Related entries: Syrups
Preparation.—"White pine bark (Pinus Strobus), seventy-five grammes (75 Gm.) [2 ozs. av., 282 grs.]; wild cherry bark, seventy-five grammes (75 Gm.) [2 ozs. av., 282 grs.]; spikenard root, ten grammes (10 Gm.) [154 grs.]; balm of Gilead buds, ten grammes (10 Gm.) [154 grs.]; sanguinaria root, eight grammes (8 Gm.) [123 grs.]; sassafras bark, seven grammes (7 Gm.) [108 grs.]; morphine sulphate, one-half gramme (0.5 Gm.) [8 grs.]; chloroform, six cubic centimeters (6 Cc.) [97♏]; sugar, seven hundred and fifty grammes (750 Gm.) [1 lb. av., 10 ozs., 199 grs.]; alcohol, water, syrup (U. S. P.), of each, a sufficient quantity to make one thousand cubic centimeters (1000 Cc.) [33 fl℥, 391♏]. Reduce the vegetable drugs to a moderately coarse (No. 40) powder, moisten the powder with a menstruum composed of 1 volume of alcohol and 3 volumes of water, and macerate for 12 hours.
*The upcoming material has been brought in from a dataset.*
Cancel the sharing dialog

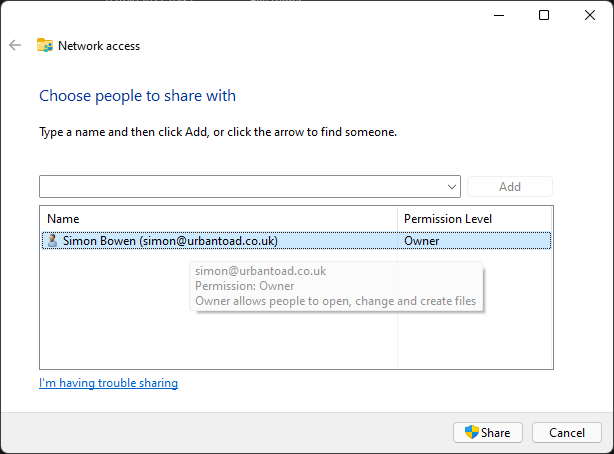(567, 432)
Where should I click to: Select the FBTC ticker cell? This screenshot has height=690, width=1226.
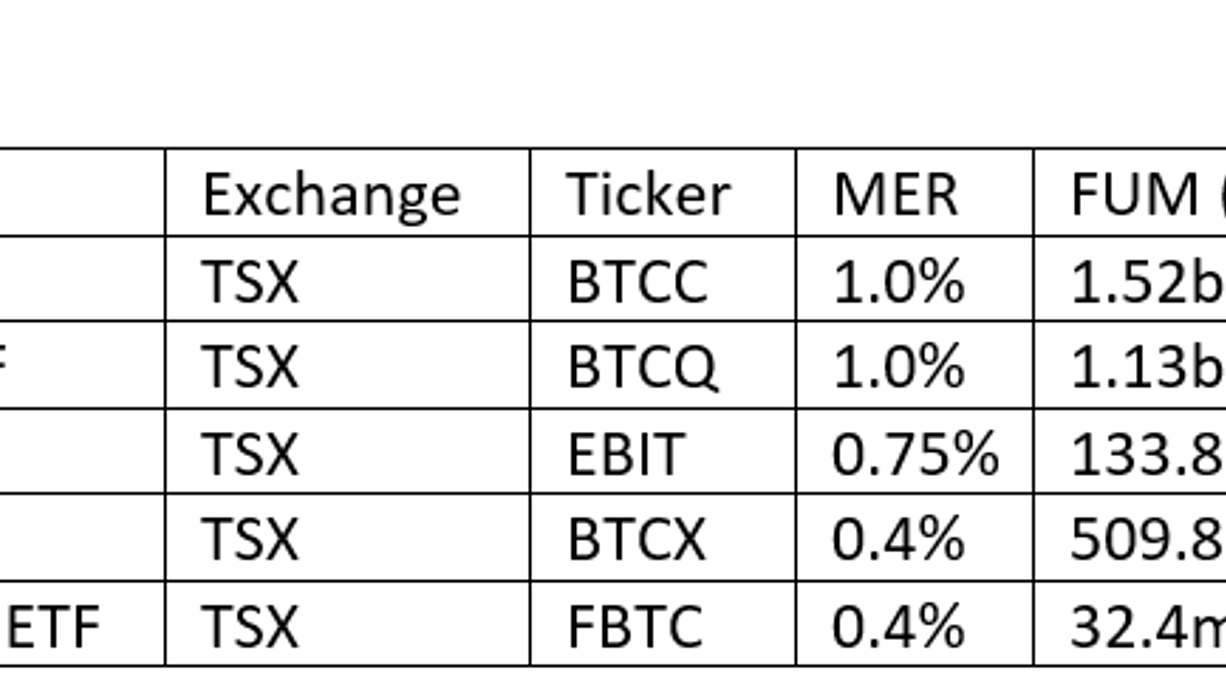(663, 623)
Then percolate with the same menstruum until five hundred cubic centimeters (500 Cc.) [16 fl℥, 435♏] of tincture have been obtained, in which dissolve the sugar and the morphine sulphate; lastly, add the chloroform, and sufficient syrup to make one thousand cubic centimeters (1000 Cc.) [33 fl℥, 391♏], and strain"—(Nat. Form.).
Action, Medical Uses, and Dosage.—This agent is considerably employed for the general purposes of a "cough syrup." Dose, 1 fluid drachm.